▶ **AIM OF THE TASK**: The required result is a line count: how many lines in this data hold the word "computer". Give only that.

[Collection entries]
= Beginning of Section =

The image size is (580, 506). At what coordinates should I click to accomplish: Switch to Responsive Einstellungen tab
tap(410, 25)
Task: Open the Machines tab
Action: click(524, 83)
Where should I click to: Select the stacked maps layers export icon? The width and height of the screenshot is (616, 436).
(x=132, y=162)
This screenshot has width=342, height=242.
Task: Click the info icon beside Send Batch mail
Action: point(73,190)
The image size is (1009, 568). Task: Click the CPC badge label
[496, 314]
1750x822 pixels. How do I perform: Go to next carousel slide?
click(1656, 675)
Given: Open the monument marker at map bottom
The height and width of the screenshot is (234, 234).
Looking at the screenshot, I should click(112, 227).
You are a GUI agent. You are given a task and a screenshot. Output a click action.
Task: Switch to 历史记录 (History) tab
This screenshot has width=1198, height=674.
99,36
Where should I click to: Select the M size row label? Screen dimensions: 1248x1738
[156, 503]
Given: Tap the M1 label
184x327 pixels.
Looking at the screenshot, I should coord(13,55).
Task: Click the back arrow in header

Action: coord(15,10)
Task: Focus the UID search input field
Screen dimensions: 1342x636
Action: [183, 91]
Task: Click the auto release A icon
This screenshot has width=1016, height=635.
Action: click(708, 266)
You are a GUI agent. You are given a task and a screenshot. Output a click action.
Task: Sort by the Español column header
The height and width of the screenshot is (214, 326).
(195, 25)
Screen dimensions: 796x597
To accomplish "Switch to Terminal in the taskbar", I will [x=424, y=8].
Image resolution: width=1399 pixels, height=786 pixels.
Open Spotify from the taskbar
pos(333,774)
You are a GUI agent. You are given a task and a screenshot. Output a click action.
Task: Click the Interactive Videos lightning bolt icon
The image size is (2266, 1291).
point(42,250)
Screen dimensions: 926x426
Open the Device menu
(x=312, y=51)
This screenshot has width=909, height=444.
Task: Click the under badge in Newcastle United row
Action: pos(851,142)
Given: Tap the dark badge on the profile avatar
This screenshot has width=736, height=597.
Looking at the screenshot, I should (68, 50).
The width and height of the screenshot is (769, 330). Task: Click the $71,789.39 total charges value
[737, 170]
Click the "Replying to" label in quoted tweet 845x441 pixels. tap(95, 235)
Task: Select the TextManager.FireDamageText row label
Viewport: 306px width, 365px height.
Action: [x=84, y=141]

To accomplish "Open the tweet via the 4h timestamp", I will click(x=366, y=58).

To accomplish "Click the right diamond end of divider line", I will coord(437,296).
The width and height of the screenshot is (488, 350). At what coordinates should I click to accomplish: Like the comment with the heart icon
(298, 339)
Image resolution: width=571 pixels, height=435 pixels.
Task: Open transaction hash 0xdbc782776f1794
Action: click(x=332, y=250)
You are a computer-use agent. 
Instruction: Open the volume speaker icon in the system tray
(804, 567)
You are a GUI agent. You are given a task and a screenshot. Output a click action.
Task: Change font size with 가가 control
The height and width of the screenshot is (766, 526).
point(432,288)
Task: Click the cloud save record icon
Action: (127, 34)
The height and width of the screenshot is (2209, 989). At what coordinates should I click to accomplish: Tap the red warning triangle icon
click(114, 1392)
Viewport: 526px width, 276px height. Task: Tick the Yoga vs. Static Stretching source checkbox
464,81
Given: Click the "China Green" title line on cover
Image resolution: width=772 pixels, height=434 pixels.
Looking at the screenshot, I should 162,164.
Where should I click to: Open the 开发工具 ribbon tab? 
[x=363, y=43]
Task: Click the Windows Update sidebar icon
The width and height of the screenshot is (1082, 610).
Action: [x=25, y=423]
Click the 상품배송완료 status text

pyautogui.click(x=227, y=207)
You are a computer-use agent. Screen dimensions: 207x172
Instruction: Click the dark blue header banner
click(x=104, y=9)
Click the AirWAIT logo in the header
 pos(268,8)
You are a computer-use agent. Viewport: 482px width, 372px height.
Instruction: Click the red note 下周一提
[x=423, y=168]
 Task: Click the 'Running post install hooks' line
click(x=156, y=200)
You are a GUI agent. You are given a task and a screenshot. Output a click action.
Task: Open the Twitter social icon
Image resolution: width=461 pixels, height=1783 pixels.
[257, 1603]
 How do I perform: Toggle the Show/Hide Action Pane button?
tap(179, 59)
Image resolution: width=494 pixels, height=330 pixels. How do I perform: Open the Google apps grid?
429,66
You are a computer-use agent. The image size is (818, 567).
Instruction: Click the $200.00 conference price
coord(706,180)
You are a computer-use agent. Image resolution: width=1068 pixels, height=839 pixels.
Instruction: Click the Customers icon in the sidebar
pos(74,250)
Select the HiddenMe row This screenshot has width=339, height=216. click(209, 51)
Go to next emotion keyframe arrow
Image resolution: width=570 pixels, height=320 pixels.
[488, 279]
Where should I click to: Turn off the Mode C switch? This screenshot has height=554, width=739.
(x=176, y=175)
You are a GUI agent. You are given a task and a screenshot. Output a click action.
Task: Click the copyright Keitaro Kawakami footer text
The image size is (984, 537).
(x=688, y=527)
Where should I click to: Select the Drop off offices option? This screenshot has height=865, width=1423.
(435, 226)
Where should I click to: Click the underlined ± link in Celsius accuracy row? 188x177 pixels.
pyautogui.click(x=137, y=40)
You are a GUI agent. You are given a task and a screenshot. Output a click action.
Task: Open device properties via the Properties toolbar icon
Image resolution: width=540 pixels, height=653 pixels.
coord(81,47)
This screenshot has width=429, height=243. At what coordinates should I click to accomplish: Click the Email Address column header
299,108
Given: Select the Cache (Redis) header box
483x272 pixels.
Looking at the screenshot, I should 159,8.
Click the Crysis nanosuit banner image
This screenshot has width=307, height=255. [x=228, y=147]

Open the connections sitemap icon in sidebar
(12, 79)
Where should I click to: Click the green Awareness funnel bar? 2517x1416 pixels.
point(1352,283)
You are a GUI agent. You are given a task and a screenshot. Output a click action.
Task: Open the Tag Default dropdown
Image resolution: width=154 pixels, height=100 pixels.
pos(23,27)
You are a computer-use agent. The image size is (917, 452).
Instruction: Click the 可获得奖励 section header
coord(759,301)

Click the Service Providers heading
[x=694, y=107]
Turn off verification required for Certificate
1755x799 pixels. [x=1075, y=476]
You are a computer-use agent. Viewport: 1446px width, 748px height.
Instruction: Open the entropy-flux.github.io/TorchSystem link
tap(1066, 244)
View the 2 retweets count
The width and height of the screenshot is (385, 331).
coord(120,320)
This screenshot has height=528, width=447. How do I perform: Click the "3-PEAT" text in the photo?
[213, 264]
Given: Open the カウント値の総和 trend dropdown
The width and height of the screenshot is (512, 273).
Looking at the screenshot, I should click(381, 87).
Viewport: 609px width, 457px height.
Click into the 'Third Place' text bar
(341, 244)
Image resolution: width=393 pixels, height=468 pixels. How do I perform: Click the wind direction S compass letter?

= End of Section =

▶ **ANSWER BELOW**: 7